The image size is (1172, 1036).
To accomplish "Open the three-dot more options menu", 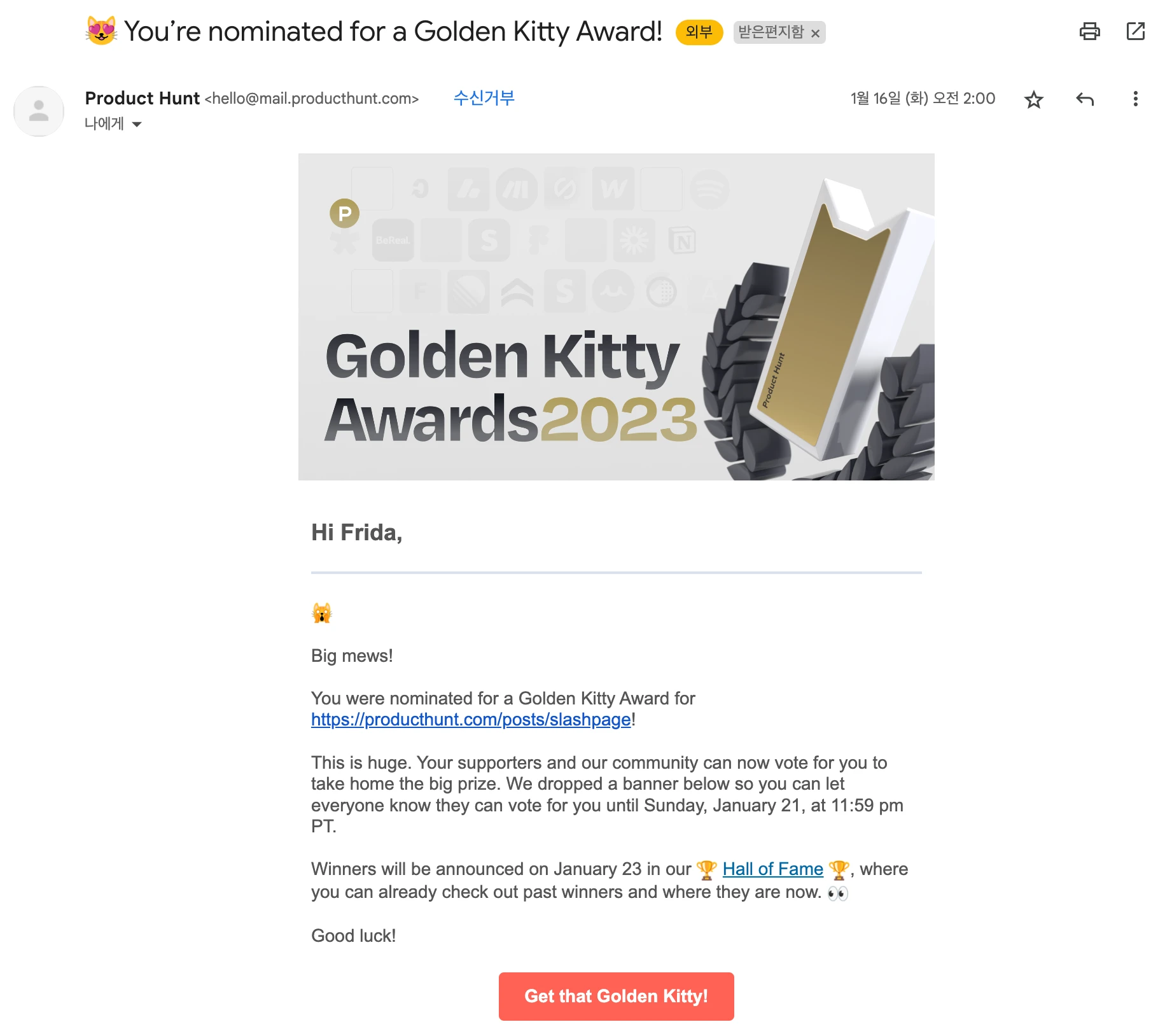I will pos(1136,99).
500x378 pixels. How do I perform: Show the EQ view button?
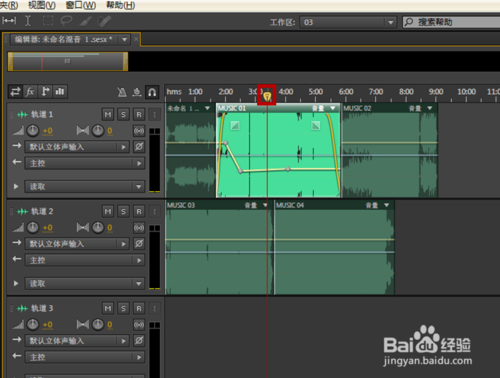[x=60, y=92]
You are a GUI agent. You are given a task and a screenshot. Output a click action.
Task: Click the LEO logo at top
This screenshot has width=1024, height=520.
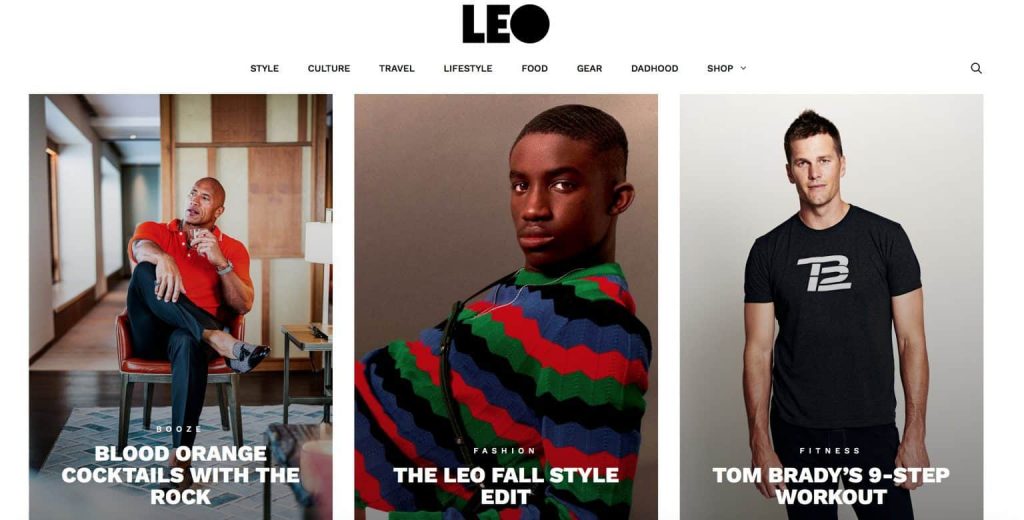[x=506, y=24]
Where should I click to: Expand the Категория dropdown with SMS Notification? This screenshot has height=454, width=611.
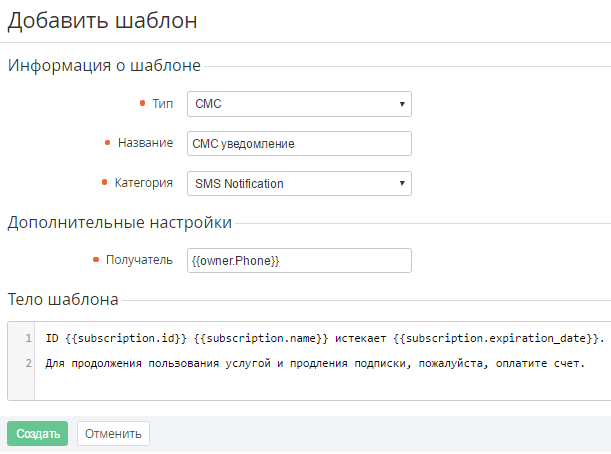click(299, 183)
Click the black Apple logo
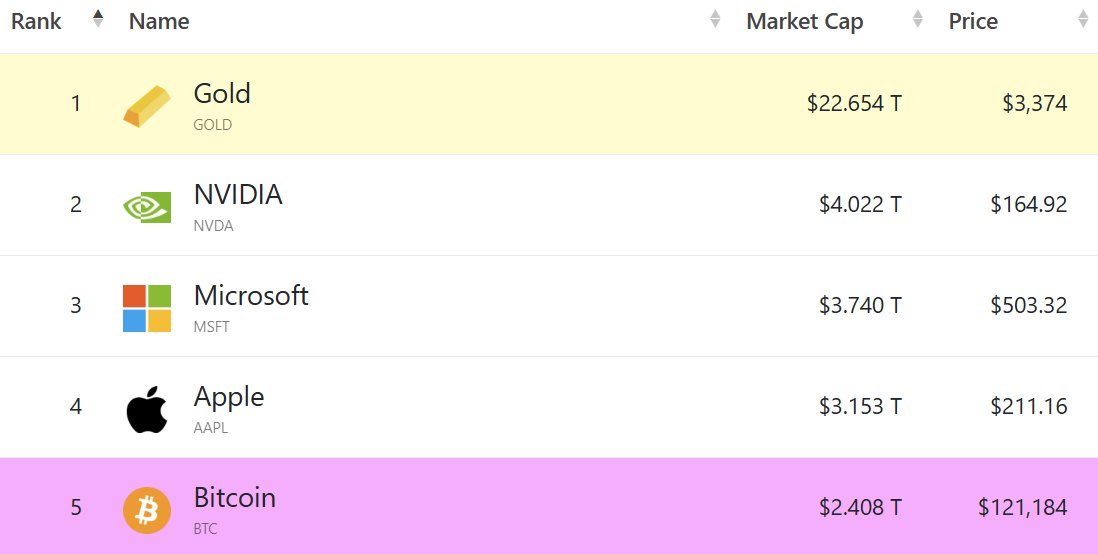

********************

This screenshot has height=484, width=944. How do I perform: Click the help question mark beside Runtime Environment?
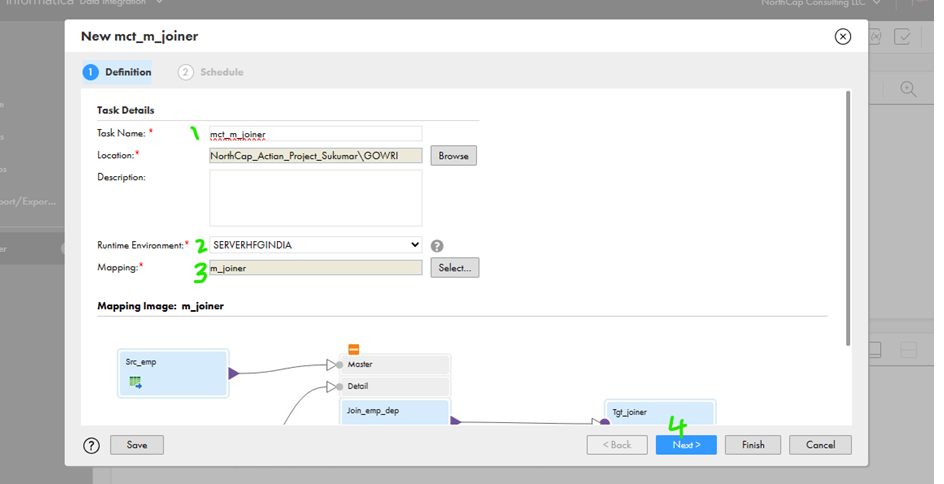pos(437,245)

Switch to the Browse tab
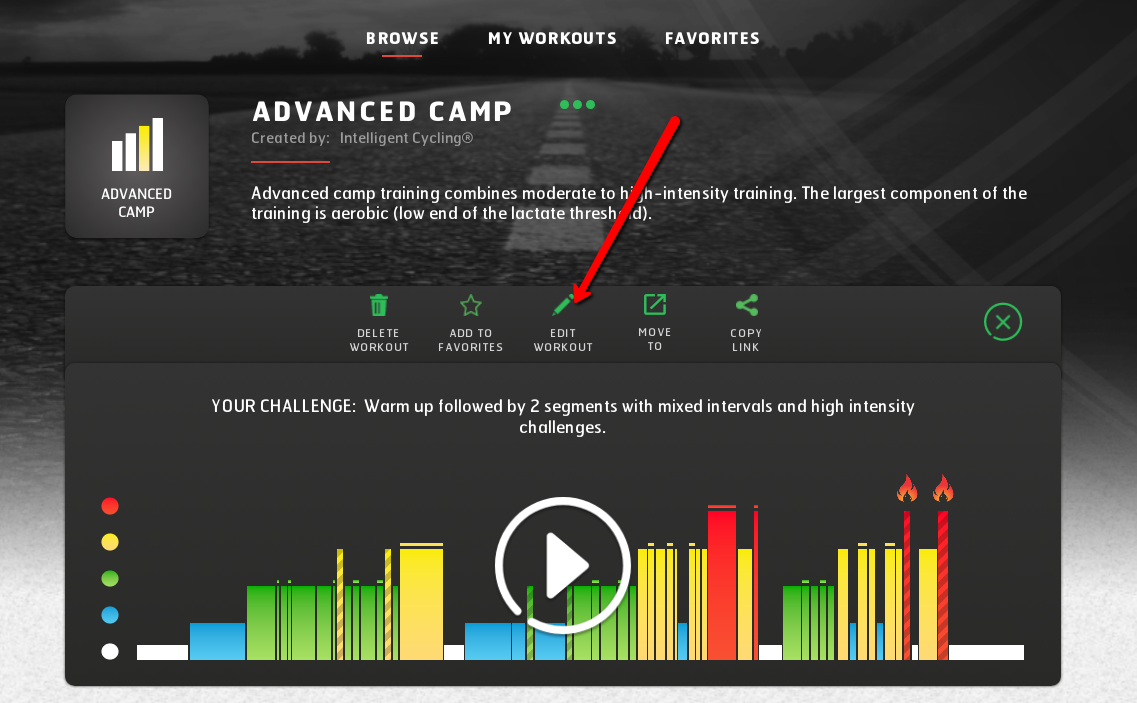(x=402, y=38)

********************

* _INSTRUCTIONS TO FOLLOW_:
Your output should be the lines above from the one that contains "You are a GUI" through the one that contains "Click the black Apple logo", word for word, with pictures left out.

* _THE ANSWER_:
You are a GUI agent. You are given a task and a screenshot. Output a click action.
Task: Click the LEO logo at top
This screenshot has width=1024, height=520.
[x=506, y=24]
Where should I click to: Expand the Категория dropdown with SMS Notification? This screenshot has height=454, width=611.
click(299, 183)
Click the black Apple logo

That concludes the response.